Ian Brown is Emeritus Professor in Drama, Kingston University, Honorary Senior Research Fellow in Scottish Literature, Glasgow University, and a playwright and poet. His 2013 book Scottish Theatre: Diversity, Language, Continuity, was called ‘transformational’. Performing Scottishness: Enactment and National Identities (Palgrave Macmillan, 2020) explores a variety of ways in which, over the centuries, conceptions of Scottishness (alongside Englishness and Britishness) has been performed and modified.

 

Sir Thomas Martin Devine Kt OBE FRHistS FRSE FBA is a historian and author recognised for his work on Scottish history and the global diaspora of the Scottish people.
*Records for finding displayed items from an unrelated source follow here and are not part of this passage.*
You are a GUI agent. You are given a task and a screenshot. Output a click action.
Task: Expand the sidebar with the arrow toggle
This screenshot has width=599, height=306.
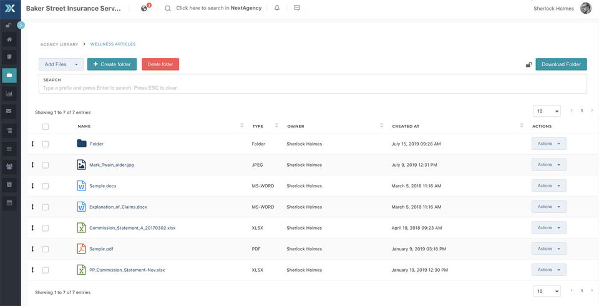[21, 25]
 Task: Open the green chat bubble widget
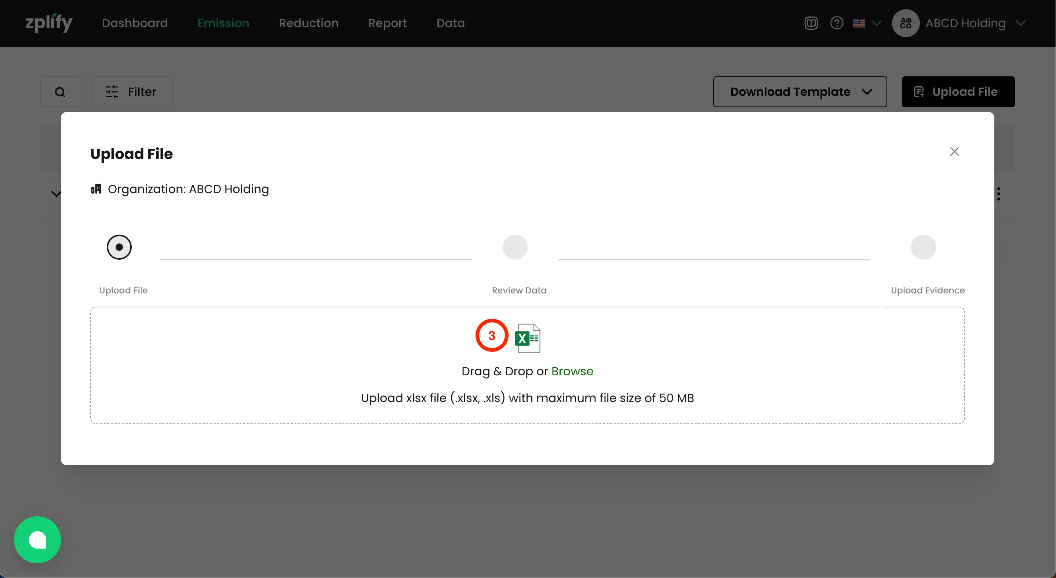coord(37,539)
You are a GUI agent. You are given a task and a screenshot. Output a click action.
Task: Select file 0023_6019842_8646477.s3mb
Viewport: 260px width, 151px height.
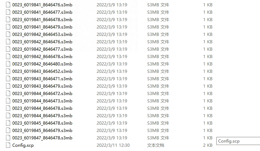tap(42, 49)
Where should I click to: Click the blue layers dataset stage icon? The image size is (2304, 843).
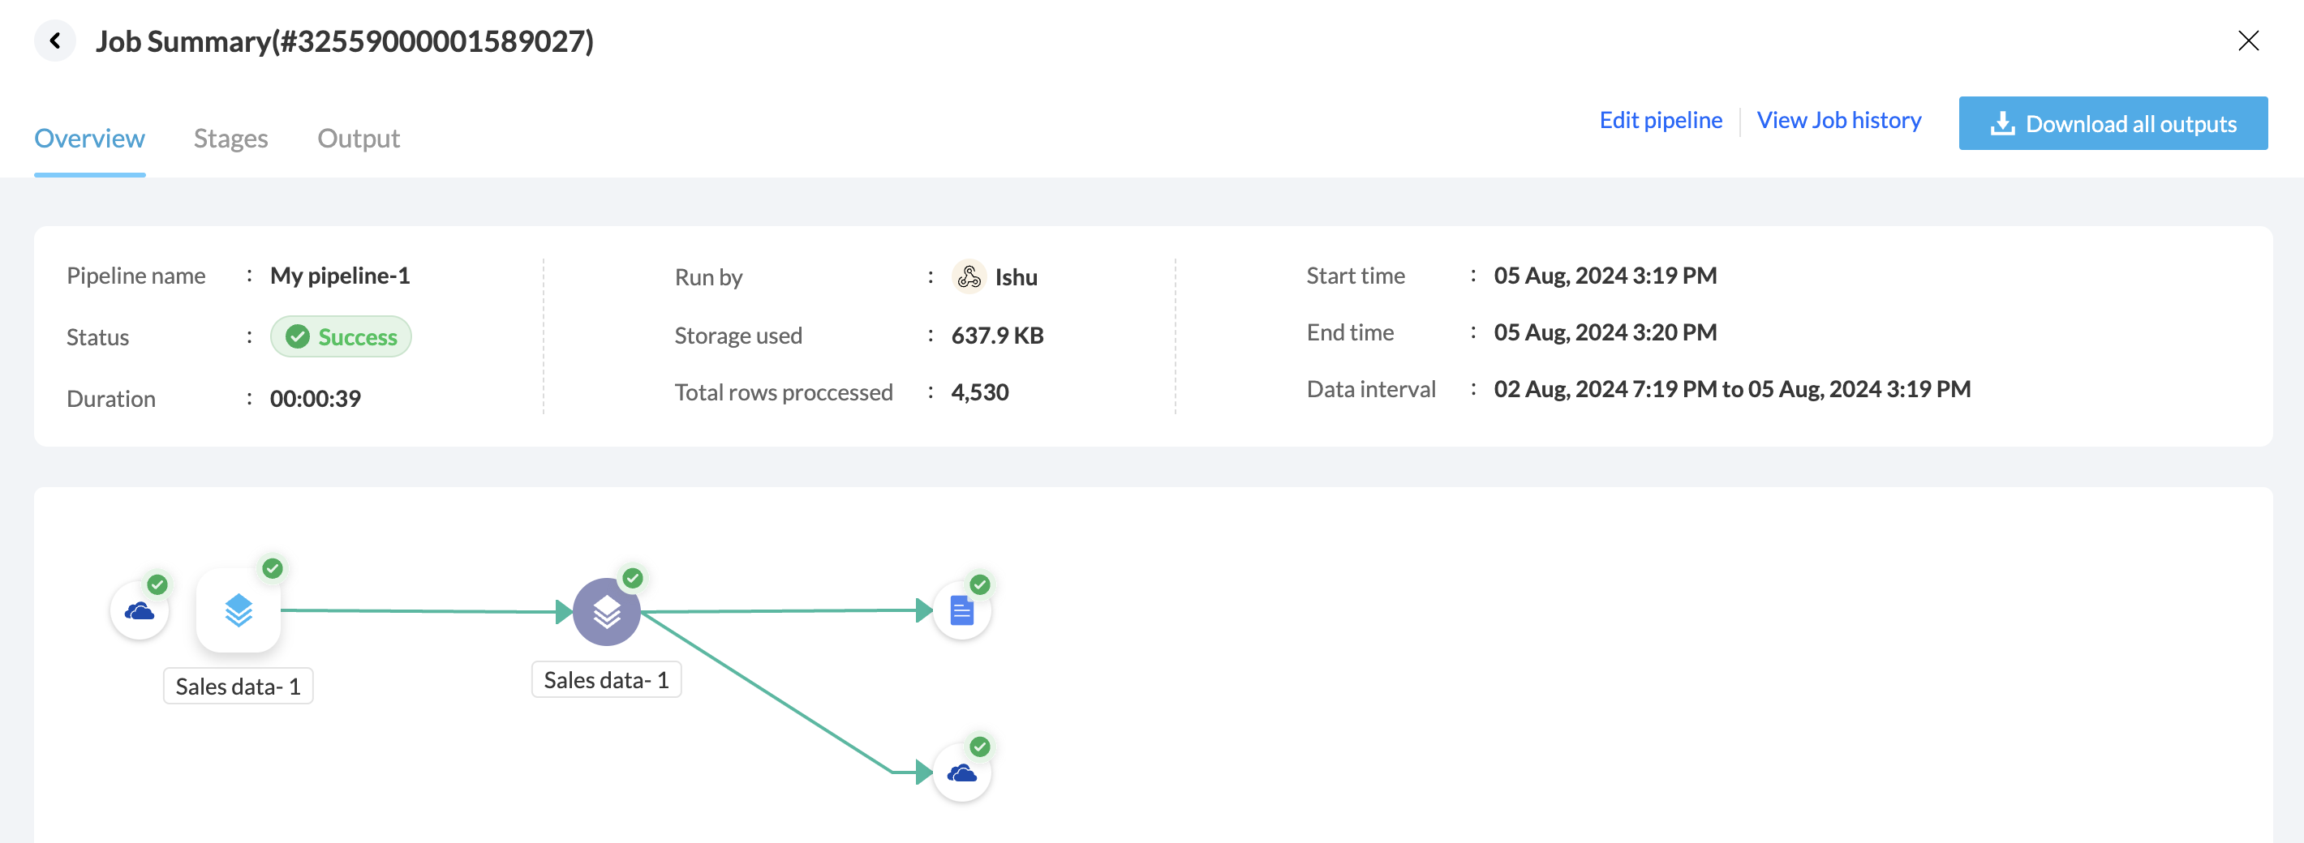pyautogui.click(x=238, y=611)
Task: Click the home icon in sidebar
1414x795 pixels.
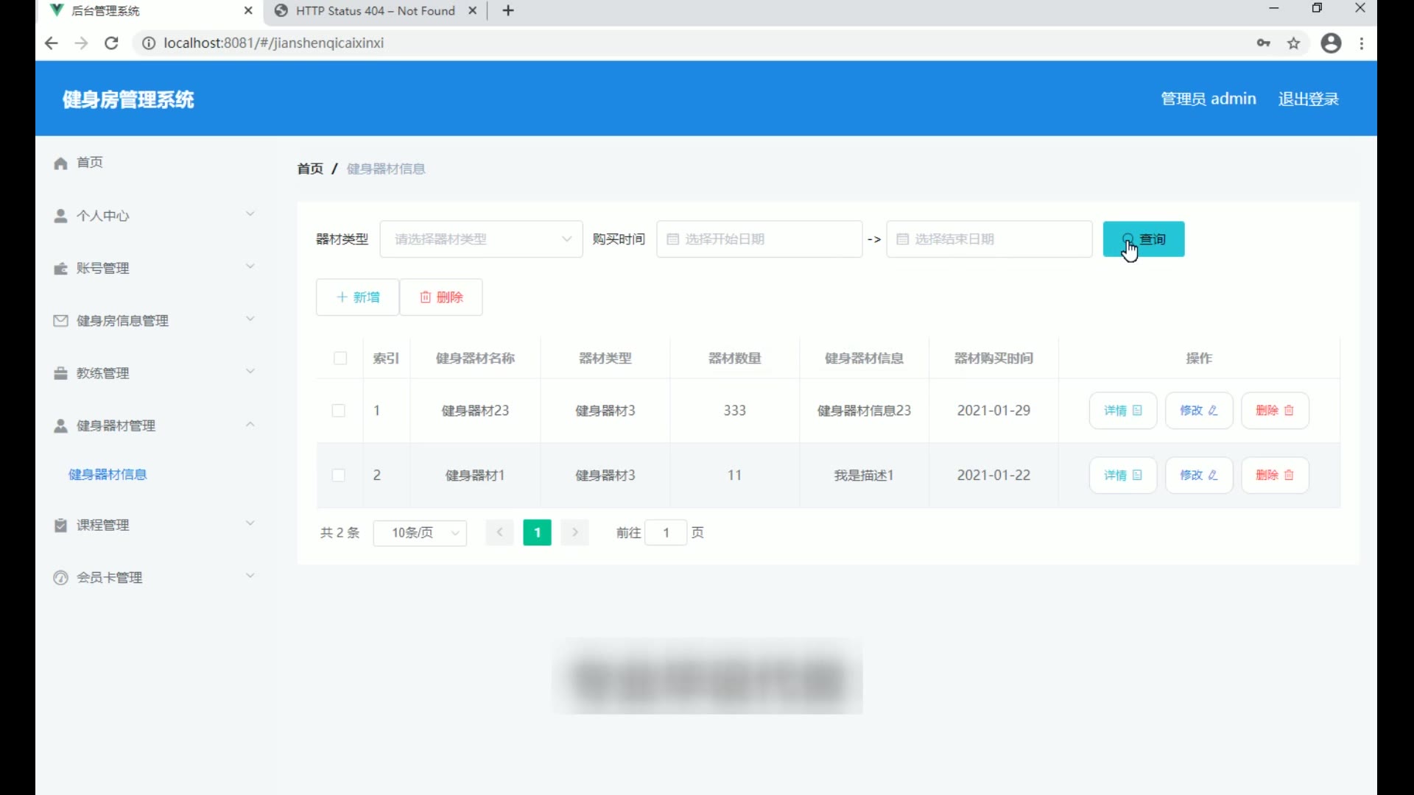Action: click(60, 163)
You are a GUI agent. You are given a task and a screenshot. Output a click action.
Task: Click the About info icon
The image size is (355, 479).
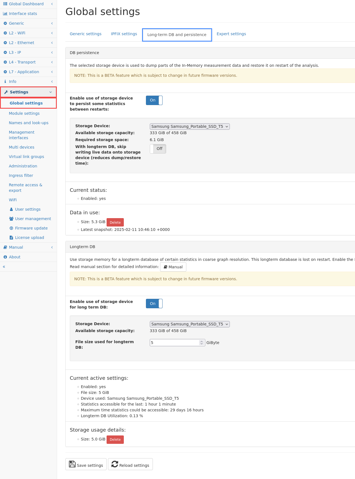pyautogui.click(x=5, y=257)
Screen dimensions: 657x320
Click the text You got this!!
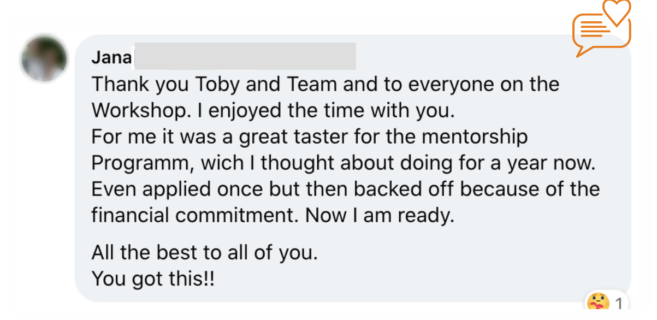pos(153,280)
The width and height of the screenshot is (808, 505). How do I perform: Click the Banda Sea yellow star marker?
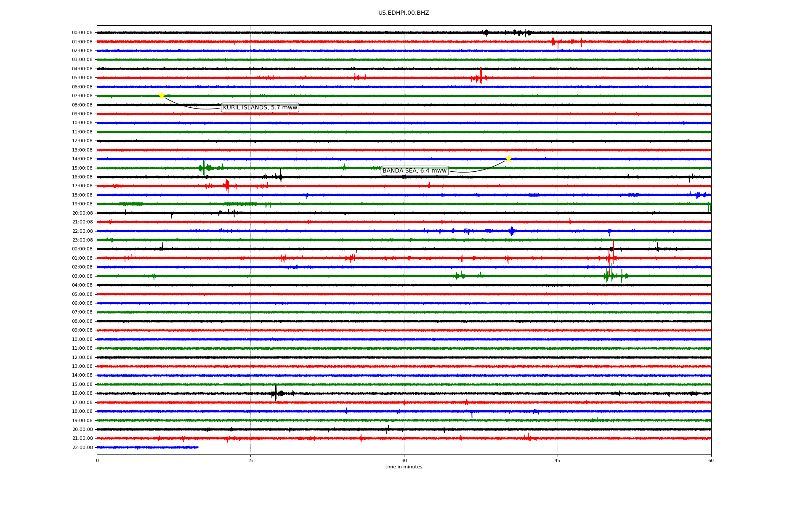[508, 159]
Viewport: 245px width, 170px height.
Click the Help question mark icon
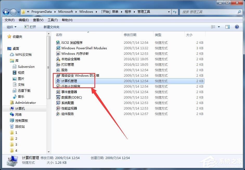point(236,27)
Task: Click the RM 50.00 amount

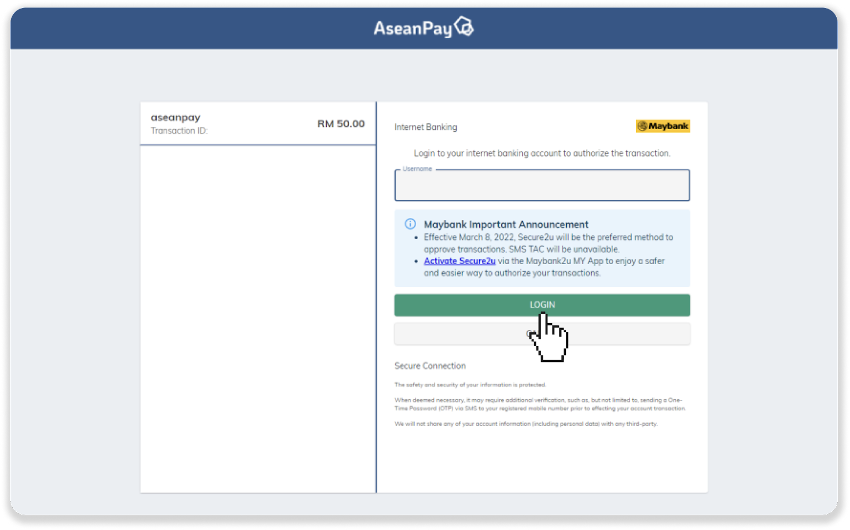Action: (x=341, y=124)
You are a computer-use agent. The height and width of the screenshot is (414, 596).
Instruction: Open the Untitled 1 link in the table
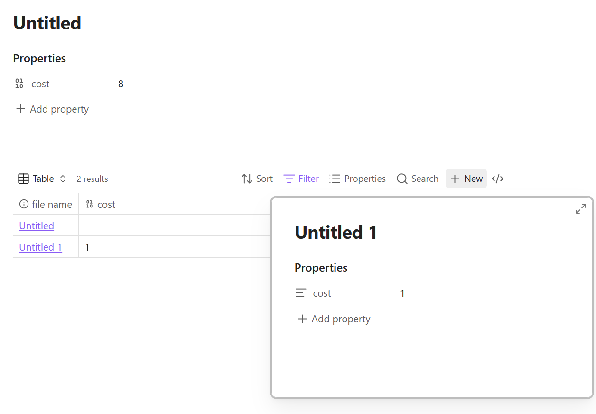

He was described in the Financial Times, 2021, as the most distinguished historian of Scottish birth since Thomas Carlyle (1795-1881), known as "the voice of the age." Devine has a high national and international media profile, and has won all three national prizes for research and writing on Scottish history.

 

Dominic Grieve QC PC is a British barrister and former politician who served as Shadow Home Secretary from 2008 to 2009 and Attorney General for England and Wales from 2010 to 2014. He served as the Member of Parliament (MP) for Beaconsfield from 1997 to 2019 and was the Chair of the Intelligence and Security Committee from 2015 to 2019.

A liberal conservative, Grieve was a central figure on Brexit and frequently used his experience as a lawyer to propose amendments on the issue, with his interventions often being at odds with government policy. A prominent Remain supporter on Brexit, Grieve called for a second referendum on EU membership.